**Assigned task:**
Can you quote, word for word, every line from the first line of the records below through the line containing "1280x720 pixels.", and nothing else?
*** Block opens ***
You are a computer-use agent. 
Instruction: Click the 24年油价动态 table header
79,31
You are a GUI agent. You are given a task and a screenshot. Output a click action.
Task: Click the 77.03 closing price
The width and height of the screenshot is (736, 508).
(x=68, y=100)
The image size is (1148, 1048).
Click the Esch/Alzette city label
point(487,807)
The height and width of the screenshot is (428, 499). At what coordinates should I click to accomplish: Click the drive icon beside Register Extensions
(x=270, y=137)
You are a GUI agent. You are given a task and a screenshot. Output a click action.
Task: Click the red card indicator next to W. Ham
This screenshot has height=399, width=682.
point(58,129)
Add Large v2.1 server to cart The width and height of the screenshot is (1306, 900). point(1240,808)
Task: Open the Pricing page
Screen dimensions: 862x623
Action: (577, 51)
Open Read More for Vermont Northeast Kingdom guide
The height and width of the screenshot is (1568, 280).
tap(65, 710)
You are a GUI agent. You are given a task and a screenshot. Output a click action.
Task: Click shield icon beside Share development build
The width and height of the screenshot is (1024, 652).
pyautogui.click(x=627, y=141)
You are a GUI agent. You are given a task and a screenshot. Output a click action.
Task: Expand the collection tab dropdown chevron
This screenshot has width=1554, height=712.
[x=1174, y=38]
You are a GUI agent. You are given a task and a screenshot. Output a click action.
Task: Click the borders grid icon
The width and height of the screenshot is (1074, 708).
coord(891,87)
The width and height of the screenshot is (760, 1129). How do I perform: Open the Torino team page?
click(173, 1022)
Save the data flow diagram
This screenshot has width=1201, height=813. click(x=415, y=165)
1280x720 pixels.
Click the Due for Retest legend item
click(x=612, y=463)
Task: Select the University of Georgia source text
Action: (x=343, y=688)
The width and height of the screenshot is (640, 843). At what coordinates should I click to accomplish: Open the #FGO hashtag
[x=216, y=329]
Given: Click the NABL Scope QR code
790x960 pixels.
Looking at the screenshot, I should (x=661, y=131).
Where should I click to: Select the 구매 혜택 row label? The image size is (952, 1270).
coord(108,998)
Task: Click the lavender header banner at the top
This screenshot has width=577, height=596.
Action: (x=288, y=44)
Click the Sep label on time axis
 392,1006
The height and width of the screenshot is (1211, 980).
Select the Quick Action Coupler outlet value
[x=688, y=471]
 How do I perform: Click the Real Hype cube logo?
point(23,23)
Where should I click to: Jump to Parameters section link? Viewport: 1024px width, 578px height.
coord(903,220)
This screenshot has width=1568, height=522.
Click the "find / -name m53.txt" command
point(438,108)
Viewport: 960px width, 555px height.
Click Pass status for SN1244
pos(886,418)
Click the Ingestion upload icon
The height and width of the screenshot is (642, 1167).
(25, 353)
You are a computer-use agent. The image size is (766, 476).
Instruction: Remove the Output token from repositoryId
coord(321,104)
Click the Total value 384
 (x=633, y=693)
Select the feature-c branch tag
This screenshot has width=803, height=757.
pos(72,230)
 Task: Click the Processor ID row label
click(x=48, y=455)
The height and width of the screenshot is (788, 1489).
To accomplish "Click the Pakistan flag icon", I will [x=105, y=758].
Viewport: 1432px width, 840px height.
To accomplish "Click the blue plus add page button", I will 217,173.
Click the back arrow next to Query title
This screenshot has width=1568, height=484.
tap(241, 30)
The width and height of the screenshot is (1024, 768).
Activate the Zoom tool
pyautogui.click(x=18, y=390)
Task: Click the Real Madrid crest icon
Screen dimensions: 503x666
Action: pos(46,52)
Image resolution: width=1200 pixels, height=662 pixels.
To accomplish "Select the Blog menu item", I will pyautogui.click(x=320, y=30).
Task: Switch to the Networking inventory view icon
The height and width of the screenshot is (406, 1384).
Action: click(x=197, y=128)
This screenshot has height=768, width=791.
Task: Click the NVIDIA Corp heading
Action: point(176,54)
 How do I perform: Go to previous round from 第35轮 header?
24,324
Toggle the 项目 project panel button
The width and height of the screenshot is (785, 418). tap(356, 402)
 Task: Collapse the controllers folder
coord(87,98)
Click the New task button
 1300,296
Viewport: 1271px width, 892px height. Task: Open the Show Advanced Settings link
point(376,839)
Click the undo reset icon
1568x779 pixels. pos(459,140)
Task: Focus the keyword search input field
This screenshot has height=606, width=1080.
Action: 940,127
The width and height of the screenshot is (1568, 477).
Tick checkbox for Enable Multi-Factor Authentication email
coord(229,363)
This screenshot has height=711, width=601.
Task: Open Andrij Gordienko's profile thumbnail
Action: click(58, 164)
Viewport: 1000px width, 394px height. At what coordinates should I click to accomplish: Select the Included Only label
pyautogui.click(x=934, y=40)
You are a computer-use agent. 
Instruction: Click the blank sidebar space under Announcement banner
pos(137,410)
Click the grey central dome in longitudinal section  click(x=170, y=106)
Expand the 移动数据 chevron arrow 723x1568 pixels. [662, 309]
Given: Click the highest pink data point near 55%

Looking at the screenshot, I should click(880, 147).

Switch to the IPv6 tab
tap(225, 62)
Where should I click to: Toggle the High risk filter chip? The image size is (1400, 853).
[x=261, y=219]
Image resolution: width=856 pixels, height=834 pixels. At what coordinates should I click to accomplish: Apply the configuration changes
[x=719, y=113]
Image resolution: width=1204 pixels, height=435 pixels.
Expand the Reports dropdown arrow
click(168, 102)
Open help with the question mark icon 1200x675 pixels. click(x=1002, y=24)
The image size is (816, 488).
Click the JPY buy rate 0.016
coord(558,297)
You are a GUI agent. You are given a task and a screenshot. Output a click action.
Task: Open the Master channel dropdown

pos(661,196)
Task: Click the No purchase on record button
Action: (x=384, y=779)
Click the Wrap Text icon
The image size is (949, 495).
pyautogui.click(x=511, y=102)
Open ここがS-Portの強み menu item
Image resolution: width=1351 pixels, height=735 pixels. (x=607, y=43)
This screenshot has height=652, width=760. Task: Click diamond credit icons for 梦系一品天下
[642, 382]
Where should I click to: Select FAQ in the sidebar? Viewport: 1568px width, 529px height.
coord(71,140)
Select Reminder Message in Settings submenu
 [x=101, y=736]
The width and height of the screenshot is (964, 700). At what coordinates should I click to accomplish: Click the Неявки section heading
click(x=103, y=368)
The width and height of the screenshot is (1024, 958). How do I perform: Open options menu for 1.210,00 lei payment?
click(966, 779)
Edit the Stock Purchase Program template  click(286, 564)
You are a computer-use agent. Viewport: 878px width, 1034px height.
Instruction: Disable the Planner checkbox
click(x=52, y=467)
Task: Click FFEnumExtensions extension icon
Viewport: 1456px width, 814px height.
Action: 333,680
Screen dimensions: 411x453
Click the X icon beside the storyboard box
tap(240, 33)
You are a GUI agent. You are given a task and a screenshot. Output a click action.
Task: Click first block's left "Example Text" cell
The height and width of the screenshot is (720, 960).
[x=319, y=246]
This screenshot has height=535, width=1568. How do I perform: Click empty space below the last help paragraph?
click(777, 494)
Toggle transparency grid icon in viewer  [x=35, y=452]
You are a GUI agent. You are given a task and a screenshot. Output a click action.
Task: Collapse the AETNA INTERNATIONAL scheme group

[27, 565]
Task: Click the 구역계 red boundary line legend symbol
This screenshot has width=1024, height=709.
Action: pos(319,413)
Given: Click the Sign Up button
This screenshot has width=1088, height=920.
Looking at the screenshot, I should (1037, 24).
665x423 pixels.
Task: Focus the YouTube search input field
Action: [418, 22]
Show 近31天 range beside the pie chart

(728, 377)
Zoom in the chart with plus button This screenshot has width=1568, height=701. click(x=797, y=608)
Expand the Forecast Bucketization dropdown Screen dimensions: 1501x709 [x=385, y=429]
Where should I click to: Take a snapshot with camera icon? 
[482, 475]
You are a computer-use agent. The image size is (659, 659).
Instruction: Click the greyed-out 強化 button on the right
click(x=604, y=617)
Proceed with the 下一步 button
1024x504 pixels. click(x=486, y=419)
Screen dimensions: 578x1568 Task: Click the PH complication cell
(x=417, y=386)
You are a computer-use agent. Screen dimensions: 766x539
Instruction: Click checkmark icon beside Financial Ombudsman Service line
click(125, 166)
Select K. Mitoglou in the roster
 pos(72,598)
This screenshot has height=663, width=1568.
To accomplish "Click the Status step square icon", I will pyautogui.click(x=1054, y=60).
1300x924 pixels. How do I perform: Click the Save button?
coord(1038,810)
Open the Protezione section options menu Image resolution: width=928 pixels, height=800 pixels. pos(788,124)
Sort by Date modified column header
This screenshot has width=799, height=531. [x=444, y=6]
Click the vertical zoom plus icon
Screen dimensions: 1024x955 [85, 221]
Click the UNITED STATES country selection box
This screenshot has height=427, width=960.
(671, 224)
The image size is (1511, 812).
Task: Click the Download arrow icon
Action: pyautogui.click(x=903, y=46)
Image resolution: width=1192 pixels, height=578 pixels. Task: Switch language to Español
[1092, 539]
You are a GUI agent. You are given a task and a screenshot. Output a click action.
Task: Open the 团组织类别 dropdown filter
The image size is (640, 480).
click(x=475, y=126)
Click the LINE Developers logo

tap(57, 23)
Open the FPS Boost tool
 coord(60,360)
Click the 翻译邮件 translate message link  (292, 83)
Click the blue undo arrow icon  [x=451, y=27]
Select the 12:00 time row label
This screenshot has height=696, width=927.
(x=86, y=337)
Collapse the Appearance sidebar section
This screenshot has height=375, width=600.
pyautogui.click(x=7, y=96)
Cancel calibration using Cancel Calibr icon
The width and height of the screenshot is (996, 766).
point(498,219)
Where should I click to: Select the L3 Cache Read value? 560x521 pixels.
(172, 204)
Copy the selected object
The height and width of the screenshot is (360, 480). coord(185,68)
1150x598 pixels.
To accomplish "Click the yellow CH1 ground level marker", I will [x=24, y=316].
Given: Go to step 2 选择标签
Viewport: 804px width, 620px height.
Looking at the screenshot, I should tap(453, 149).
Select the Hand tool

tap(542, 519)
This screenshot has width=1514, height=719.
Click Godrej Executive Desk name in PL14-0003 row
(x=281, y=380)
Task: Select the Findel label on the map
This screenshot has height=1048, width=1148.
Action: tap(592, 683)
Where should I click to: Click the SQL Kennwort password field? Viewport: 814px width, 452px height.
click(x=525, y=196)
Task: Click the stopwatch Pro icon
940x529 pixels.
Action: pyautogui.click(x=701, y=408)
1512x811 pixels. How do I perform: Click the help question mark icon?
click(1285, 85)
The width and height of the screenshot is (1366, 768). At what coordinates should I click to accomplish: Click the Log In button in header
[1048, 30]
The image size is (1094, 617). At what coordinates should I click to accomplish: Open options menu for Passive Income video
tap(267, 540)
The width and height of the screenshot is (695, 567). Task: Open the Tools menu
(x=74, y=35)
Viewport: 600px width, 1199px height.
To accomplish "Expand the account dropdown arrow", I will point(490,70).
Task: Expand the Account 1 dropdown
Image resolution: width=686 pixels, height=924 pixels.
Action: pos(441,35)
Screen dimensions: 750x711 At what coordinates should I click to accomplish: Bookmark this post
*** Block closes ***
**Your response:**
You are a computer-use agent. 
Instruction: Click the 24年油价动态 table header
79,31
You are a GUI agent. You are given a task and a screenshot. Output a click action.
Task: Click the 77.03 closing price
The width and height of the screenshot is (736, 508).
(x=68, y=100)
The image size is (1148, 1048).
Click the Esch/Alzette city label
point(487,807)
The height and width of the screenshot is (428, 499). At what coordinates should I click to accomplish: Click the drive icon beside Register Extensions
(x=270, y=137)
You are a GUI agent. You are given a task and a screenshot. Output a click action.
Task: Click the red card indicator next to W. Ham
This screenshot has height=399, width=682.
point(58,129)
Add Large v2.1 server to cart The width and height of the screenshot is (1306, 900). point(1240,808)
Task: Open the Pricing page
Screen dimensions: 862x623
Action: (577, 51)
Open Read More for Vermont Northeast Kingdom guide
The height and width of the screenshot is (1568, 280).
tap(65, 710)
You are a GUI agent. You are given a task and a screenshot. Output a click action.
Task: Click shield icon beside Share development build
The width and height of the screenshot is (1024, 652).
pyautogui.click(x=627, y=141)
You are a GUI agent. You are given a task and a screenshot. Output a click action.
Task: Expand the collection tab dropdown chevron
This screenshot has width=1554, height=712.
[x=1174, y=38]
You are a GUI agent. You are given a task and a screenshot. Output a click action.
Task: Click the borders grid icon
The width and height of the screenshot is (1074, 708).
coord(891,87)
The width and height of the screenshot is (760, 1129). How do I perform: Open the Torino team page?
click(173, 1022)
Save the data flow diagram
This screenshot has width=1201, height=813. click(x=415, y=165)
1280x720 pixels.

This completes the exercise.